= GIVEN INFORMATION =
== Segment start ==
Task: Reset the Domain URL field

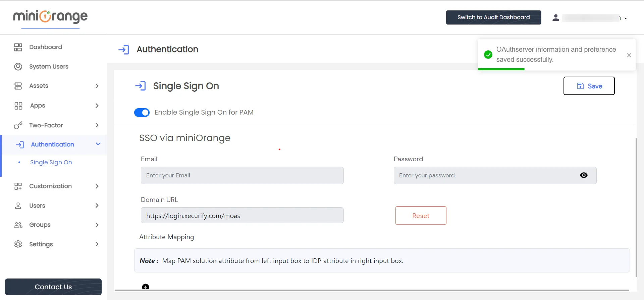Action: (x=421, y=215)
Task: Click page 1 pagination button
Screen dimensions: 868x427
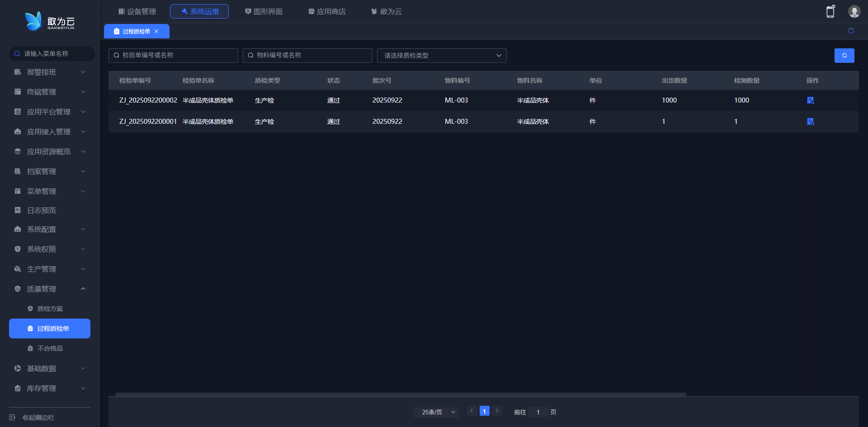Action: point(484,411)
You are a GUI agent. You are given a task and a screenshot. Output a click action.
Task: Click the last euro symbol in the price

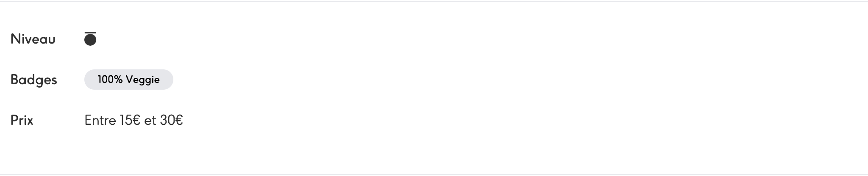178,120
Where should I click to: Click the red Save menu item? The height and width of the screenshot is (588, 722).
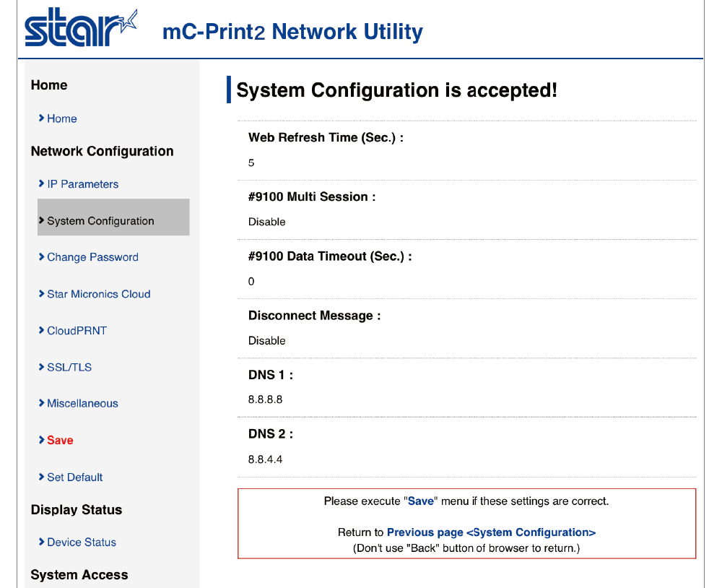click(x=60, y=440)
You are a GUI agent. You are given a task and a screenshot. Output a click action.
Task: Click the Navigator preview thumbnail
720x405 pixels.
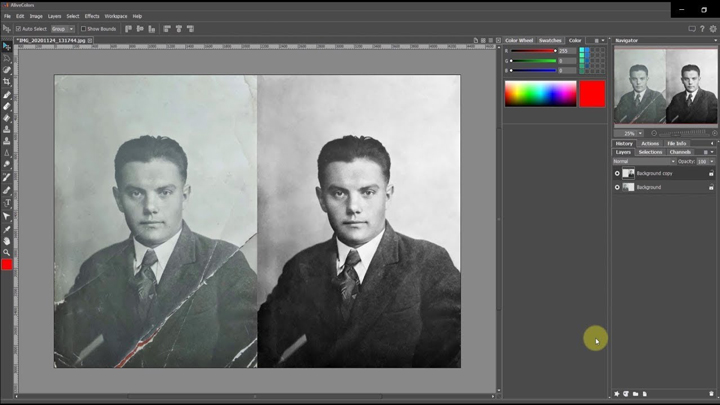pos(665,87)
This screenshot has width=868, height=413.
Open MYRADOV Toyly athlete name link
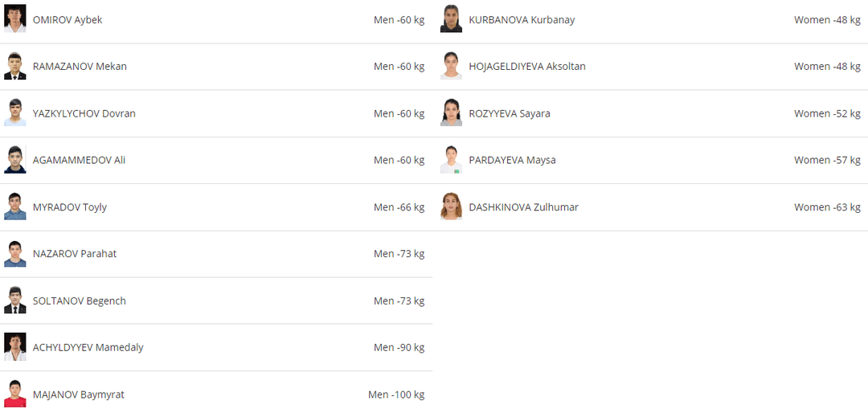pyautogui.click(x=70, y=207)
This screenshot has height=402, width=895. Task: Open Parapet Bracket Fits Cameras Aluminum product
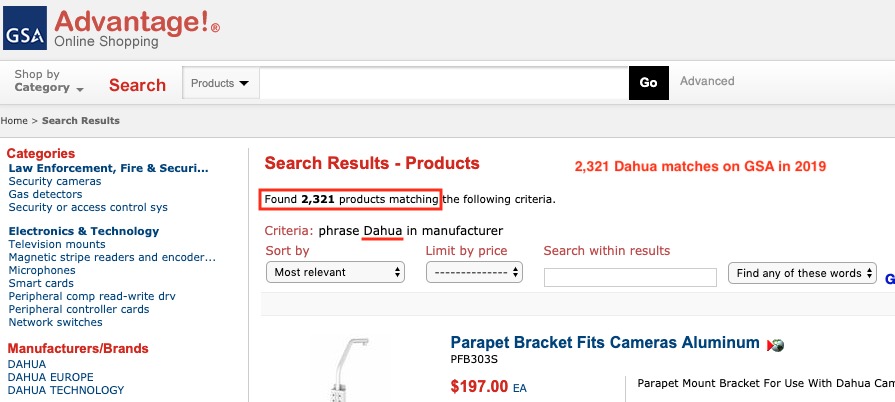click(605, 343)
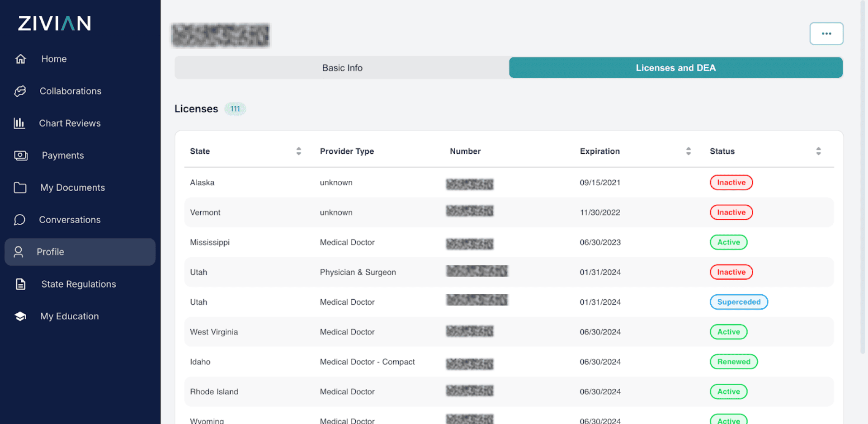Screen dimensions: 868x424
Task: Click the Chart Reviews bar chart icon
Action: pos(19,123)
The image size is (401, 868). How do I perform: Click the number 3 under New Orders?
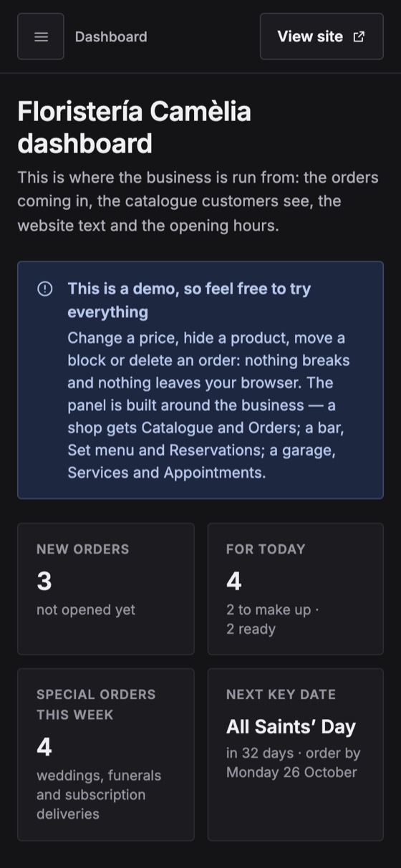[44, 581]
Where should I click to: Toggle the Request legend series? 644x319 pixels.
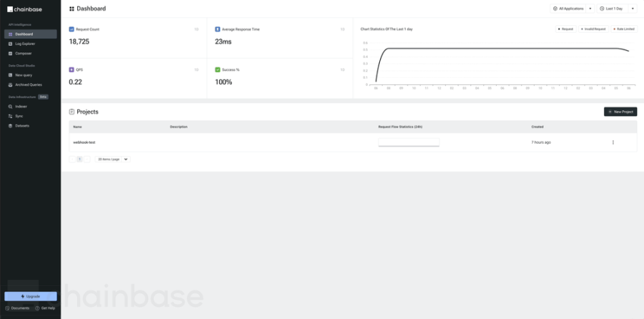click(565, 29)
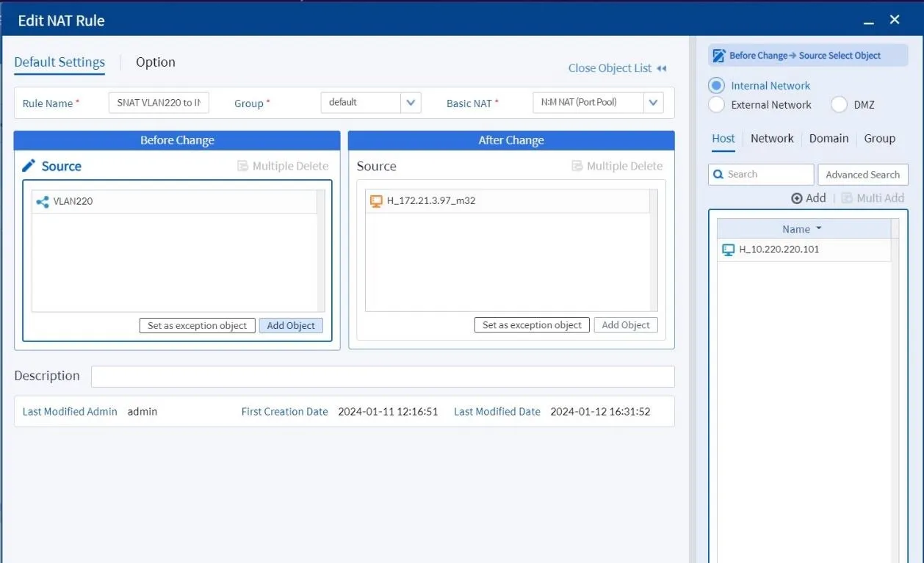Expand the Basic NAT dropdown

click(x=653, y=103)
== Segment end ==
= EXERCISE DIRECTIONS =
Copy out all the data above exactly, minus the images.

= SOLUTION TO THIS EXERCISE =
Task: Reset the Domain URL field

Action: (x=421, y=215)
Task: Click page 1 pagination button
Screen dimensions: 868x427
Action: point(484,411)
You are a GUI agent. You are given a task and a screenshot. Output a click action.
Task: Click the last euro symbol in the price

178,120
Where should I click to: Click the red Save menu item? The height and width of the screenshot is (588, 722).
click(x=60, y=440)
You are a GUI agent. You are given a task and a screenshot. Output a click action.
Task: Click the Navigator preview thumbnail
720x405 pixels.
pos(665,87)
This screenshot has width=868, height=413.
Open MYRADOV Toyly athlete name link
pyautogui.click(x=70, y=207)
This screenshot has height=402, width=895. Task: Open Parapet Bracket Fits Cameras Aluminum product
click(605, 343)
Screen dimensions: 868x424
Task: Click the Chart Reviews bar chart icon
Action: pos(19,123)
The image size is (401, 868). How do I perform: Click the number 3 under New Orders?
[44, 581]
Where should I click to: Toggle the Request legend series? 644x319 pixels.
click(565, 29)
Expand the Basic NAT dropdown

click(x=653, y=103)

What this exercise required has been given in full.